Le revers de la médaille

Alain Delort a publié, le 4 juillet, son premier roman qui dénonce les dérives des comportements dans le sport moderne. Un livre piquant sur le dopage.

Un monde où le dopage sportif est roi, où le public vote pour choisir le meilleur athlète, où les transformations chirurgicales deviennent la norme. Impossible ? Pas pour Alain Delort.
Ce Rochelais d’adoption publie son premier roman Les Jeux Libres . Page après page, il se demande ce que deviendrait le sport si le dopage était autorisé en toute impunité et jusqu’où serait prêts à aller les athlètes pour gagner. Le résultat fait froid dans le dos.

• **Données fournies**:
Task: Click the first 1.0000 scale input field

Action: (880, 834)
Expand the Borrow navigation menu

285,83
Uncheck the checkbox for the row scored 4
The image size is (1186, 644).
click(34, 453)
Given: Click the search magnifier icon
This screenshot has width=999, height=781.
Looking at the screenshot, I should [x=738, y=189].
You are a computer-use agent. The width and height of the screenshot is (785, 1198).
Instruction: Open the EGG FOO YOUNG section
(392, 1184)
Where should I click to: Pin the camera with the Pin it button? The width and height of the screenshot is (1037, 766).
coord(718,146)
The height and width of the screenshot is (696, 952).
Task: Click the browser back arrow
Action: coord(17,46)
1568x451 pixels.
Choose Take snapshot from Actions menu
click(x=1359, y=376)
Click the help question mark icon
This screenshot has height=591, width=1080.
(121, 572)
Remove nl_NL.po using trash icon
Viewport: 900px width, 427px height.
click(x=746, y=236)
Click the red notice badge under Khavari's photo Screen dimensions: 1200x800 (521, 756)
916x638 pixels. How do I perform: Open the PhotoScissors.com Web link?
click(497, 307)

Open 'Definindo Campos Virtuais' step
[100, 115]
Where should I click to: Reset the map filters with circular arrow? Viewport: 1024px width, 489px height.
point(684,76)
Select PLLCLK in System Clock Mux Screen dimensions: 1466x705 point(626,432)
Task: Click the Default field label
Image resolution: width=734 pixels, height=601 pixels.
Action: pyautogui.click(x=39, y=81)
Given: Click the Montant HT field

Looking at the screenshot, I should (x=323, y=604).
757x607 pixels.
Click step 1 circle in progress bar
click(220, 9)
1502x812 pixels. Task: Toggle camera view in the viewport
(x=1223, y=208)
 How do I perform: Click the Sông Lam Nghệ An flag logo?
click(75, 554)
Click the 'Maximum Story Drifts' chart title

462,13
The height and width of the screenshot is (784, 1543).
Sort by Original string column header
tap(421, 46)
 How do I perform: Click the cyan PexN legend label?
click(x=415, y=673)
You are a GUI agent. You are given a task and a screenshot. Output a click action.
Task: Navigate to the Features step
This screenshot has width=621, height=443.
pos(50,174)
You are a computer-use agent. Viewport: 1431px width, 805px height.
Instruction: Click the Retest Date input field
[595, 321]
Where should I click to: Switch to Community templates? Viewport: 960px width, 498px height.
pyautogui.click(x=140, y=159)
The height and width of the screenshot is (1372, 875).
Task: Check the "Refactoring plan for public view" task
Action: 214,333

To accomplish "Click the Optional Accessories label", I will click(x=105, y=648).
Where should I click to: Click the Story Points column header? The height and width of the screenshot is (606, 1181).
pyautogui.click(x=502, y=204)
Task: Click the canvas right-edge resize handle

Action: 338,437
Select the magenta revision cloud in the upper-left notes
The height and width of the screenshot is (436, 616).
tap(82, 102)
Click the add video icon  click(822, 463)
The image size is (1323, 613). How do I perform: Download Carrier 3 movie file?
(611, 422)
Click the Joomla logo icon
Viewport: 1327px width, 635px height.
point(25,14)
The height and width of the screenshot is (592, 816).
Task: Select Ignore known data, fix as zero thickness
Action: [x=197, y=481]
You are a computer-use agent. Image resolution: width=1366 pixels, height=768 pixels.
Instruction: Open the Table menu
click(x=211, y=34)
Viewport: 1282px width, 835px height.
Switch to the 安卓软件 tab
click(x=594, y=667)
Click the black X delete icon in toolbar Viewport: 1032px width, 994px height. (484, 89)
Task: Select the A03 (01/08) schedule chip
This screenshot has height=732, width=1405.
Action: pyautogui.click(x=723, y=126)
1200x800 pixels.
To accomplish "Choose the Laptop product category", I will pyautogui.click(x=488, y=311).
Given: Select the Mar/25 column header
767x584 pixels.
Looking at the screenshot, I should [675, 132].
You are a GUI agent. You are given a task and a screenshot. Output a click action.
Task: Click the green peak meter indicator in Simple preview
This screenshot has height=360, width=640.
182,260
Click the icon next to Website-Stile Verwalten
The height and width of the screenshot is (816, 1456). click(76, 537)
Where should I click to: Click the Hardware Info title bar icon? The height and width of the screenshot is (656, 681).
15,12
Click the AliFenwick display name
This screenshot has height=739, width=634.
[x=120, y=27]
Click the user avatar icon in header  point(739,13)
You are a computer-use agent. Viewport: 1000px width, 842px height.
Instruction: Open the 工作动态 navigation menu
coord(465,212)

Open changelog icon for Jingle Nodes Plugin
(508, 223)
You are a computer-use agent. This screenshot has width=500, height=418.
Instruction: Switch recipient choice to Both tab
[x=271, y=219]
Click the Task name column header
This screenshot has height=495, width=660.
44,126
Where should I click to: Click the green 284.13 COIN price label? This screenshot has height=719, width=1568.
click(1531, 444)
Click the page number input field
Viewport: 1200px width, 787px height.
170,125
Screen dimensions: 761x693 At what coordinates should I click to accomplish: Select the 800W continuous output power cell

• **Consigne**:
Résumez en deux phrases le texte sur le premier roman d'Alain Delort. Les enregistrements ne sont pas utiles ici.

• **Résultat**:
Le 4 juillet, Alain Delort a publié Les Jeux Libres, son premier roman, qui dénonce les dérives des comportements dans le sport moderne et s'attaque au dopage. Il y imagine un monde où le dopage serait autorisé en toute impunité, où le public voterait pour désigner le meilleur athlète et où les transformations chirurgicales deviendraient la norme.